## Begin GIVEN DATA

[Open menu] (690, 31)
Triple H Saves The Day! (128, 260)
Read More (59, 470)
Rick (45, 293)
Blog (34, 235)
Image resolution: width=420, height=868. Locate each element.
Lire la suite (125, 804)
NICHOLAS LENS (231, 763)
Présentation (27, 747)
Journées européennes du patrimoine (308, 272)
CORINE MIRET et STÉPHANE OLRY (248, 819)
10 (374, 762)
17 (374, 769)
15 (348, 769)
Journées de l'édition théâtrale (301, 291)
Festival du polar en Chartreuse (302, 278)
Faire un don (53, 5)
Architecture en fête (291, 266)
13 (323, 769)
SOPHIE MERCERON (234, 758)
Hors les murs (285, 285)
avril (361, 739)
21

## End GIVEN DATA

TASK DESCRIPTION:
Start at the line that has "Rick (45, 293)" and copy every line through the last one, replacing "Présentation" with "À propos" and leaving everything else unchanged.

ANSWER TO THE TASK:
Rick (45, 293)
Blog (34, 235)
Image resolution: width=420, height=868. Locate each element.
Lire la suite (125, 804)
NICHOLAS LENS (231, 763)
À propos (27, 747)
Journées européennes du patrimoine (308, 272)
CORINE MIRET et STÉPHANE OLRY (248, 819)
10 (374, 762)
17 (374, 769)
15 (348, 769)
Journées de l'édition théâtrale (301, 291)
Festival du polar en Chartreuse (302, 278)
Faire un don (53, 5)
Architecture en fête (291, 266)
13 (323, 769)
SOPHIE MERCERON (234, 758)
Hors les murs (285, 285)
avril (361, 739)
21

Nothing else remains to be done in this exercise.